Two and a half years ago, if you asked me how I felt about becoming a mom again, I would have told you I was beyond elated, and also completely terrified of not sleeping. My first go-around with an infant was rough. Only when Elijah started sleeping through the night did I finally start to feel like myself again. And I was lucky – it only took 12 weeks.
Noah was born healthy, fabulous and feisty. I was in love the moment I laid eyes on him and those first twelve weeks came and went quicker than I believed they could. But twelve weeks turned into six months, then a year, then two, and friends, we’re still not sleeping at night. Not one night. Not ever. We have somehow managed to survive 817 consecutive nights of interrupted sleep – over two years living like we have a brand new baby at home. It would be an understatement to say that we are tired.
This is not something I’ve spoken loudly about as a mom, mostly because I discovered quickly that everyone has an opinion about baby’s sleep. Even people who don’t have babies. Even pediatricians who should know better, or maybe just listen better. In my gut, I knew this wasn’t a he-just-needs-to-cry-it-out kind of issue, but it took putting my finger on what exactly was wrong, and finding the right people who understood what we were talking about, to point us in the right direction.

⁂

_Work task 1_
According to the post about Noah's sleep, how many consecutive nights of interrupted sleep has the family survived?
_Work task 2_
Continue the post about Noah's sleep from its final sentence.

_Data supplied_
⁂

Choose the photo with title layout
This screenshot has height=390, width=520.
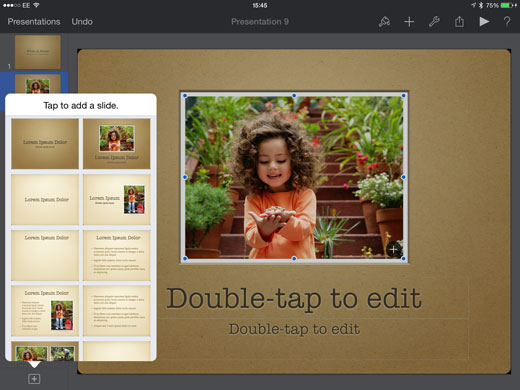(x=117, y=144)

⁂

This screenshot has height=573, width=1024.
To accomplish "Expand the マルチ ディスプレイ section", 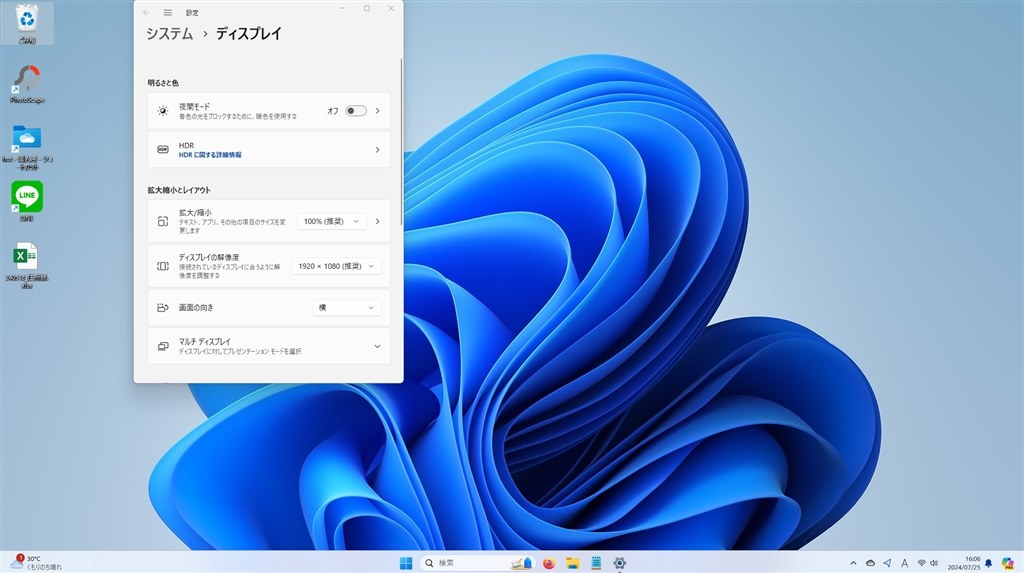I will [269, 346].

⁂

_Response 1_
817 nights.

_Response 2_
In November, we found out Noah had acid reflux. Once he started meds, his wakefulness at night was less chaotic – less screaming, less puking, less sitting on the couch to try to calm him down – and it made our nights much, much better. It made such a difference for our family we look at that moment in time as a great divide, pre-meds and post-meds, but it didn’t by any means solve the problem of him still waking up between 3 and 8 times a night. Every night.
Fast forward through chiropractic visits, early intervention evaluations, and specialist appointments to the end of May, when we were able to see a fabulous ENT at an incredible children’s hospital. In 30 minutes he discovered that Noah’s adenoids were blocking 80% of his nasal passage, potentially making it difficult for him to breathe at night. Another 10 minutes and we were scheduled for surgery. Tomorrow.
Throughout the week we’ve been doing our best to prep the boys, and Elijah has started telling us that this surgery is going to change Noah’s life forever. When you think about never having had a complete nights sleep in your entire life, a surgery that could change that, certainly would.
We’ve been told by the ENT there are no guarantees that the surgery will make Noah sleep the entire night, every night – but it could – and at the very least, it will most definitely help. So if you are the sort of person who prays, we would be very appreciative if you remembered Noah, especially tomorrow, that surgery would be uneventful and successful. That his recovery would be easy and complete, and that this in fact would be the final piece to the puzzle we are trying to solve.
We are so hopeful. For Noah. For us. I can’t imagine what sleep – real and uninterrupted sleep – would do for our entire family.
I think Elijah’s right. It’d change our lives forever.